From the beginning of the memoir, you know that Rosman isn't going to make this memoir a saccharine affair. She tells the reader up front that mother-daughter relationships are complicated, and does not shy from revealing her mother's less-than-stellar qualities. Suzy was materialistic (There is an entire chapter devoted to Suzy's eBay obsession), and she could be manipulative in the stereotypical mom way. Rosman tells a funny, familiar anecdote about how even when Suzy was almost dead from cancer, she still tells her daughter, "It'd be very healing for me if you had a baby." There are also amusing, ambivalent passages about Suzy's love of anything new age, which brought her comfort and drove her daughter batty.
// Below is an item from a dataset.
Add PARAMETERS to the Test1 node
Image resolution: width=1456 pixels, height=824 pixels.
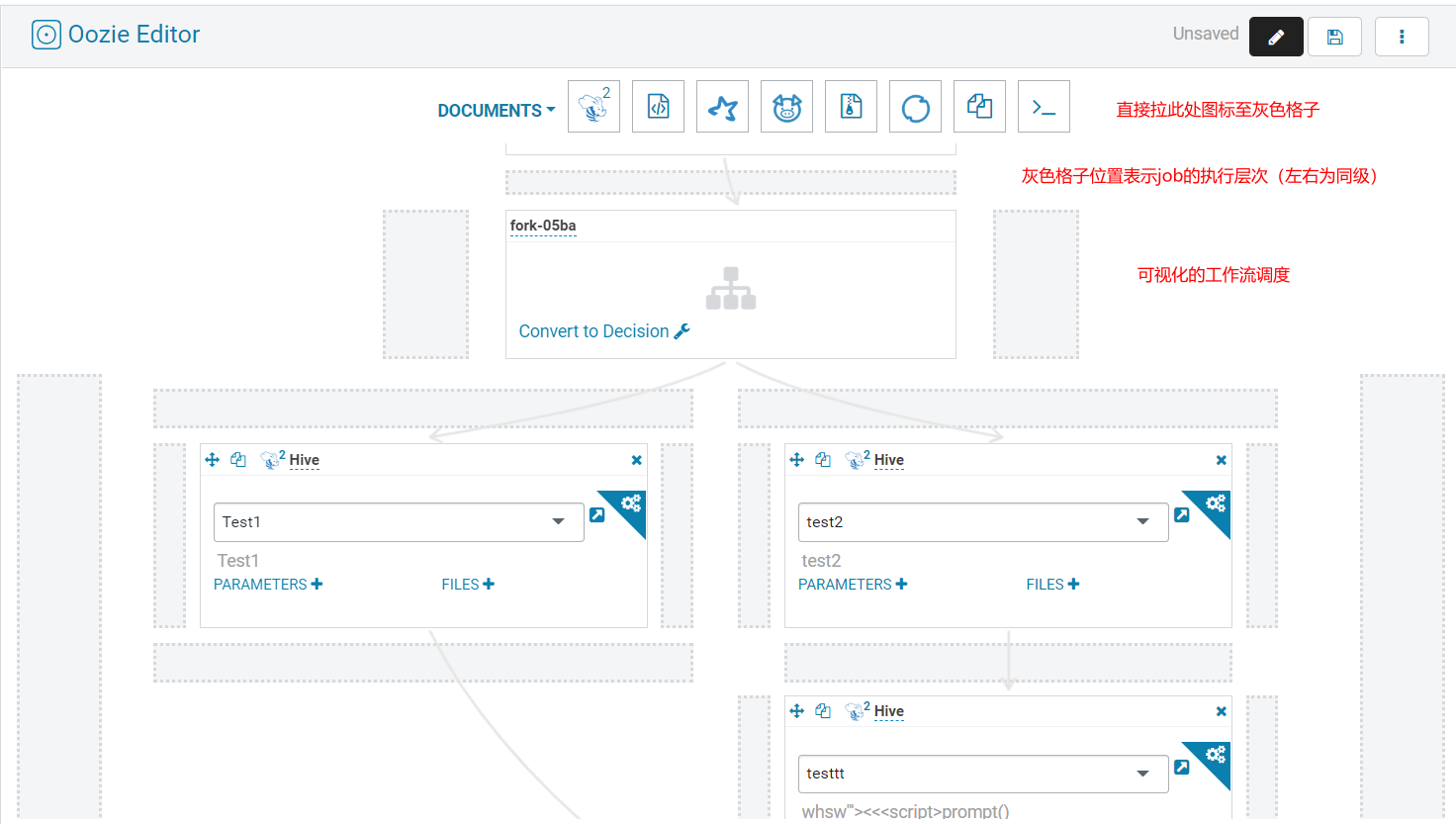click(x=268, y=585)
None of this is to say that If You Knew Suzy is an unkind portrait of a mother—the image of Suzy Rosin that emerges is ultimately one of a truly caring, large-hearted person who mothered friends and protégés alike. Suzy was a Pilates obsessive, and she taught and truly mentored countless future Pilates instructors, teaching them far more than just exercises. There were Suzy's life-long friends from suburban Detroit, and her later-in-life friends from Tucson, all of whom adored the spunky-yet-demure woman. Though Rosman questions her mother's shopping obsession, whenever she needs to feel "powerful and sophisticated" she wears something from the "Dead Mother Collection," which makes her feel like she's got "Suzy Rosin juju pumping through my veins."
No one can ever know who their mother really is outside of the mother-child relationship—the history is too strong to allow for any objectivity. But they can learn to accept what they learn about their mother as a whole person, and Katherine Rosman does this with grace and humor.